Large scale assistance needs and risk of famine (IPC Phase 5) likely to persist as war nears five years
Ongoing conflict continues to disrupt livelihoods, reduce incomes, and drive very poor macroeconomic conditions including significantly high prices of food and non-food commodities. It is estimated that approximately 17 million people are in need of humanitarian assistance, representing the largest food insecure population in the world. Crisis (IPC Phase 3) and Emergency (IPC Phase 4) outcomes are widespread. A risk of Famine (IPC Phase 5) persists under a worst-case scenario in which conflict significantly disrupts port operations or cuts off food supply for a prolonged period of time.
Fuel shortages since September have impacted humanitarian operations in Sana’a and other Houthi-controlled areas in northern and central Yemen. This has negatively impacted livelihoods and exacerbated logistical challenges already faced in delivering assistance. Despite these and conflict-related constraints, humanitarian assistance has scaled-up in 2019, driving some food security improvements. Assistance deliveries are expected to continue during the projection period, though delays and pipeline breaks remain possible.

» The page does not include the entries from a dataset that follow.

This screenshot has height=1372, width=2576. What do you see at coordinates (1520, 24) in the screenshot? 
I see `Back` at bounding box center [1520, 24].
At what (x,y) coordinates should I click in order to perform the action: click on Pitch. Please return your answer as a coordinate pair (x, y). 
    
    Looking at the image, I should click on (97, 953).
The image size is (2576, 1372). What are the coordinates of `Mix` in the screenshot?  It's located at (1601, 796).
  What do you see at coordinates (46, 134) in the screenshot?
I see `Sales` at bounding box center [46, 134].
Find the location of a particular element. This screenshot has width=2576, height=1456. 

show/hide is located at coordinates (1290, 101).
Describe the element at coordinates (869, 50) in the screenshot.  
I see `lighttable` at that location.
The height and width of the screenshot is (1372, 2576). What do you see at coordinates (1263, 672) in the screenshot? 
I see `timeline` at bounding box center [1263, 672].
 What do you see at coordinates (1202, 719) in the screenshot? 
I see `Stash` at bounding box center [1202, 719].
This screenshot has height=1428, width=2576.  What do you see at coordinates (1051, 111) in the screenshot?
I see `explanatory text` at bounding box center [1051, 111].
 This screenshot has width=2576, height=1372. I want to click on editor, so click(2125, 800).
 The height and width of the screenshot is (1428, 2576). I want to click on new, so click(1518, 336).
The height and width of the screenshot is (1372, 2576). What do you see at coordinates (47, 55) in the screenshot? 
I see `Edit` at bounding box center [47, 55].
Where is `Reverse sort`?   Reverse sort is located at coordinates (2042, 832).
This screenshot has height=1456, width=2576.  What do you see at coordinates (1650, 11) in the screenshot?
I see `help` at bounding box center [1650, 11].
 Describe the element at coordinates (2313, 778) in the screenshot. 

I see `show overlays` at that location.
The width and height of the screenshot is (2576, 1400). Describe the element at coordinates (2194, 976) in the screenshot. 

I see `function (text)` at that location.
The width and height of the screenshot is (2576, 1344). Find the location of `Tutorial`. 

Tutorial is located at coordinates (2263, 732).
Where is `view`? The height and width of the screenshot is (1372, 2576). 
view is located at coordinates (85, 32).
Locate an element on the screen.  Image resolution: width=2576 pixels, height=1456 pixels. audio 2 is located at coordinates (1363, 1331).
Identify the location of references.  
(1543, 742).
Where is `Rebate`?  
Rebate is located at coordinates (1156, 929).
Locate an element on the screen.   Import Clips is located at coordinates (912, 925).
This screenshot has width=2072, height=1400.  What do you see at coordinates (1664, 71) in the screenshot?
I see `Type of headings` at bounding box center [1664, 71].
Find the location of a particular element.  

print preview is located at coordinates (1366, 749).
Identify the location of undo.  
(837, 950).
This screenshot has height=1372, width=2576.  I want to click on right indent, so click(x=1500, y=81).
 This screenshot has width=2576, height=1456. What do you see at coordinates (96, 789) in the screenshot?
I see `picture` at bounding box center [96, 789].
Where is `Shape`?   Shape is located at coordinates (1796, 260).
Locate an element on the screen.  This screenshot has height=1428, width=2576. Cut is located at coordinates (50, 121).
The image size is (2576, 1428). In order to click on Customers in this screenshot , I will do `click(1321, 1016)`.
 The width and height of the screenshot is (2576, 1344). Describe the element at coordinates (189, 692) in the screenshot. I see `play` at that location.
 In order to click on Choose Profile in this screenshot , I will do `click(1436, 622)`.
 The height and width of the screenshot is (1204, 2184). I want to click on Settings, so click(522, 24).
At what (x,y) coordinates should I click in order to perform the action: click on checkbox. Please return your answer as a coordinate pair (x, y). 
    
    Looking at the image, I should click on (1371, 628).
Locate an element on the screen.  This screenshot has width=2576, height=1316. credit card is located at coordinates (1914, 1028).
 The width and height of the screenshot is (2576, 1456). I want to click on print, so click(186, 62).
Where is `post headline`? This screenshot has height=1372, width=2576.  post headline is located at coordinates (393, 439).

Conflict and flooding in western areas of Yemen have increased displacements and led to access constraints. In September, increased conflict was observed in Al Hudaydah and Hajjah. In Aden, conflict subsided in September after high levels in August. However, escalated conflict in surrounding Abyan and Shabwah provinces is ongoing. Meanwhile, heavy rainfall since late September is causing flooding in southern areas of Yemen.